INFORMATION PROVIDED |
Start of Block
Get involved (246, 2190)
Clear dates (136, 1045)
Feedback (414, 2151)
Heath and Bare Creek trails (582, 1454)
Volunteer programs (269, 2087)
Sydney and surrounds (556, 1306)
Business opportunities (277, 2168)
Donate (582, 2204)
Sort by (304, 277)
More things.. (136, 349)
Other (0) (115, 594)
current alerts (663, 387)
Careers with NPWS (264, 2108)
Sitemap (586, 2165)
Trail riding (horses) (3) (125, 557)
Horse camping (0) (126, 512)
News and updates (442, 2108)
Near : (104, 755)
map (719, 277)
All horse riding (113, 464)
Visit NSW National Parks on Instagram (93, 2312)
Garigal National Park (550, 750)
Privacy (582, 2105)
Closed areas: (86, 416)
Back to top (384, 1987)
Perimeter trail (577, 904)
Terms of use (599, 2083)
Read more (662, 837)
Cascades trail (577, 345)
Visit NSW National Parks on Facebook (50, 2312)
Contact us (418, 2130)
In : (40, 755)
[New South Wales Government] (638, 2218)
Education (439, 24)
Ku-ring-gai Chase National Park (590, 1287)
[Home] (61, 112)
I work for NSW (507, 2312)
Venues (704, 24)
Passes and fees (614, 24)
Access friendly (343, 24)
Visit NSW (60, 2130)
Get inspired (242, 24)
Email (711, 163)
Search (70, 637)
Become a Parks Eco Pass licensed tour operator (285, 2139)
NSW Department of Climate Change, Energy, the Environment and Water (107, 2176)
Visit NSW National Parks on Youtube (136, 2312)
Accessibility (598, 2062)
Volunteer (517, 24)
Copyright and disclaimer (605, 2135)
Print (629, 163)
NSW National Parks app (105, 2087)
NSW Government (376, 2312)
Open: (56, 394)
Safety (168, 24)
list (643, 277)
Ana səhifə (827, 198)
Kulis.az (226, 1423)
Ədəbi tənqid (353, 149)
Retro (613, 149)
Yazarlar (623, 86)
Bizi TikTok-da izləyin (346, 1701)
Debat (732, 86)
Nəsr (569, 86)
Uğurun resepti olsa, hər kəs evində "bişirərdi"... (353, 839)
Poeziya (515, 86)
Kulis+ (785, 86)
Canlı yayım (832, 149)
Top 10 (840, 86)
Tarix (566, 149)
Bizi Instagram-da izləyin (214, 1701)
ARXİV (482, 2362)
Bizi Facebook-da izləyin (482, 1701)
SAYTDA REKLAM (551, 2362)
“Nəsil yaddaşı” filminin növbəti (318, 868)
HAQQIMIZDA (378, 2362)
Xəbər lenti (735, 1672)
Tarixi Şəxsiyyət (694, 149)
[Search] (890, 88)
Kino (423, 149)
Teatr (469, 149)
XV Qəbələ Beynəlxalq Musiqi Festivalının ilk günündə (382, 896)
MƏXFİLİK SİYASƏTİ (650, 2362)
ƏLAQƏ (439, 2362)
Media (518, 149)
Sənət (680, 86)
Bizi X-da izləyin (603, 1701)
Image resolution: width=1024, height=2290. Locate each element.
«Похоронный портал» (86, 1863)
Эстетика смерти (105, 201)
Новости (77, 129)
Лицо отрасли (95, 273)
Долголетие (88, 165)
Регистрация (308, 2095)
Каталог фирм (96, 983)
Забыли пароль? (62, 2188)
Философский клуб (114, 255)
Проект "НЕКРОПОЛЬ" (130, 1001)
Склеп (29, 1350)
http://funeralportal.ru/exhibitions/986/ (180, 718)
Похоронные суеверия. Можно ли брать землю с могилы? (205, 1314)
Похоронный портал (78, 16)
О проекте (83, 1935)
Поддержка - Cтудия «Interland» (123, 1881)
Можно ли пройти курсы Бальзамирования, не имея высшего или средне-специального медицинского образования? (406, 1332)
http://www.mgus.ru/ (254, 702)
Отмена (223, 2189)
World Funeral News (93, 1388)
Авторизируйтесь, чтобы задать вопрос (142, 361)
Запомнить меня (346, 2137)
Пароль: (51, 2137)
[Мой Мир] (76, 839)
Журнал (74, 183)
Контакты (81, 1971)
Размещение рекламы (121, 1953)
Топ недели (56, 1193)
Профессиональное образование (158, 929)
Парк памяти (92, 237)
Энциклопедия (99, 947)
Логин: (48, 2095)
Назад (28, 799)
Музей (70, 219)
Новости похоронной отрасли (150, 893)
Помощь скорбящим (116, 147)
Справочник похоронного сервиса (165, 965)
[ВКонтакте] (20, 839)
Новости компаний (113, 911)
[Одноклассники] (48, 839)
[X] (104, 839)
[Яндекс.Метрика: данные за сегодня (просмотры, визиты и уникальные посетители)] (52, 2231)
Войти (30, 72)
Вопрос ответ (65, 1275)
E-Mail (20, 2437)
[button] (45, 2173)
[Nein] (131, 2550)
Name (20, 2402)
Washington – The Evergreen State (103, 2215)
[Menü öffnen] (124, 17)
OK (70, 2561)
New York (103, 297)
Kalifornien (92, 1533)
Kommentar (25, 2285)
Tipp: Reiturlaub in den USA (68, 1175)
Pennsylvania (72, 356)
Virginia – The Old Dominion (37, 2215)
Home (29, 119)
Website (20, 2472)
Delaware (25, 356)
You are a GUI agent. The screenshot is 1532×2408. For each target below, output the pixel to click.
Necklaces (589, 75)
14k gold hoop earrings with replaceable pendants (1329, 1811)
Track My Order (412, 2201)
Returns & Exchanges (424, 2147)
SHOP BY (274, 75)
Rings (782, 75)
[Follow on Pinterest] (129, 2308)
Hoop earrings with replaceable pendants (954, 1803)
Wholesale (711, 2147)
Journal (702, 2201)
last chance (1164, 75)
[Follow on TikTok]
End of Block
TASK DETAILS |
Of the entries above, repeat exactly the lines from the line with "Sitemap (586, 2165)" through the line with "Education (439, 24)", both of them included.

OUTPUT BELOW |
Sitemap (586, 2165)
Trail riding (horses) (3) (125, 557)
Horse camping (0) (126, 512)
News and updates (442, 2108)
Near : (104, 755)
map (719, 277)
All horse riding (113, 464)
Visit NSW National Parks on Instagram (93, 2312)
Garigal National Park (550, 750)
Privacy (582, 2105)
Closed areas: (86, 416)
Back to top (384, 1987)
Perimeter trail (577, 904)
Terms of use (599, 2083)
Read more (662, 837)
Cascades trail (577, 345)
Visit NSW National Parks on Facebook (50, 2312)
Contact us (418, 2130)
In : (40, 755)
[New South Wales Government] (638, 2218)
Education (439, 24)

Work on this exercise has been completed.